Kneeling on the bare floorboards, the knight laid Edith down on the pallet bed, adjusting the bedclothes so that they covered her bare feet. As he rose, his hair almost touched the serried rafters of the ceiling. Alinor hovered in the entrance to the stairwell, lips set in a mutinous line, rebellion coursing through her body. What was it about this man that made her behave so badly?
She jerked out of the way as he approached the stairs, whisking her skirts away dramatically to avoid all contact with him. ‘I suppose I should say thank you,’ Alinor bit out, grudgingly. ‘But I could have carried her.’

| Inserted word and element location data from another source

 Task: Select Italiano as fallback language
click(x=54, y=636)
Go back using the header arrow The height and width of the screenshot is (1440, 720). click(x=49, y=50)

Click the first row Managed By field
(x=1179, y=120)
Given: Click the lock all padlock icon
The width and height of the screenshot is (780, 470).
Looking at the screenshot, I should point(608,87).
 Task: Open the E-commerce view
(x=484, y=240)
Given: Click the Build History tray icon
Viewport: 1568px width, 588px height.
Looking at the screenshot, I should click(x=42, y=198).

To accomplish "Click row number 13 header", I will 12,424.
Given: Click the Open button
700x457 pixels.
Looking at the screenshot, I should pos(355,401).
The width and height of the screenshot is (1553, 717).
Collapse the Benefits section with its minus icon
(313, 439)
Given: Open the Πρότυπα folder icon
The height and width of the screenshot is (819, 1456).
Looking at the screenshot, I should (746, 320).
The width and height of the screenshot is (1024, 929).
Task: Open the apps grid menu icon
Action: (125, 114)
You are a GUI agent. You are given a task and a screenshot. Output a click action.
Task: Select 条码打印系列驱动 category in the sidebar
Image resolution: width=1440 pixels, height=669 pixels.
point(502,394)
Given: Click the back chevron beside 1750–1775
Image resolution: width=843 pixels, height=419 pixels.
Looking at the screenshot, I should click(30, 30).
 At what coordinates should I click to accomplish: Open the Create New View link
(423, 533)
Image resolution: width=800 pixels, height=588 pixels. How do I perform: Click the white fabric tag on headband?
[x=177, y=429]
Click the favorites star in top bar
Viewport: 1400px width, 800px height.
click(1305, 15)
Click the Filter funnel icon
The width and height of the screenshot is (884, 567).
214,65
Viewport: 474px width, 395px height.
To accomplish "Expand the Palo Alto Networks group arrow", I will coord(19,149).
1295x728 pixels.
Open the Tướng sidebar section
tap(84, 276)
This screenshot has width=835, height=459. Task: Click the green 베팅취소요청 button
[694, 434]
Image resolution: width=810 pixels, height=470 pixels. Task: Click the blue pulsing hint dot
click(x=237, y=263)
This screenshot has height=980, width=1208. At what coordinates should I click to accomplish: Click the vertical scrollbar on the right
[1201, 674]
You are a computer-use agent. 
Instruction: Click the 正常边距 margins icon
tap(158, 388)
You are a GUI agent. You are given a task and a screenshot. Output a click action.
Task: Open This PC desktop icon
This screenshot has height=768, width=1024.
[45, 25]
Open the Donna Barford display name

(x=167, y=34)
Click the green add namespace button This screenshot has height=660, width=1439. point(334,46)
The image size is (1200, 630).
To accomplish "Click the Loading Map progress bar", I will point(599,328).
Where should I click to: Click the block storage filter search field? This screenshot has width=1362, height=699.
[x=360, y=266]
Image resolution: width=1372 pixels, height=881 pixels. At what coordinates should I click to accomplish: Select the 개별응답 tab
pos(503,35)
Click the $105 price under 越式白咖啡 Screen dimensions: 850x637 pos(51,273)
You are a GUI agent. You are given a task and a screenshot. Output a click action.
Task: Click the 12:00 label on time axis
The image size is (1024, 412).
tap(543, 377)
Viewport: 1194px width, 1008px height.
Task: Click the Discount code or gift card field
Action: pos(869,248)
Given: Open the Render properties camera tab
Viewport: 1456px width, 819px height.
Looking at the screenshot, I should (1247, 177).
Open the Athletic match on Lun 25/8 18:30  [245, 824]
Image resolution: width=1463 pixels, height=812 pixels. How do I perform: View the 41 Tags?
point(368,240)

‘My God, you never give up, do you?’ he said, the toe of his boot knocking against her slipper by mistake. ‘It’s fortunate that you decided to give yourself to Christ, because I can’t imagine any man being able to deal with you. Your father must have blessed the day he sent you to the nunnery!’
Sadness whipped through her, sudden, violent. Her eyelashes dipped fractionally. ‘My father cursed the day I was born,’ she blurted out suddenly, her voice bitter. ‘Not that it’s any of your business.’
Guilhem thrust one hand through his tousled hair, the colour of rain-soaked wheat. ‘And for that I am sorry,’ he said, watching the raft of sorrow track across her pearly skin. He cupped her chin with one big hand, wanting to smooth the sadness away. His thumb swept across her cheek and, for a fraction of a moment, she stood there, savouring the sweet caress. The temptation to turn her head, to press her lips into the warm skin of his hand shot through her; her lashes fluttered downwards, momentarily. Her flesh hummed, treacherous.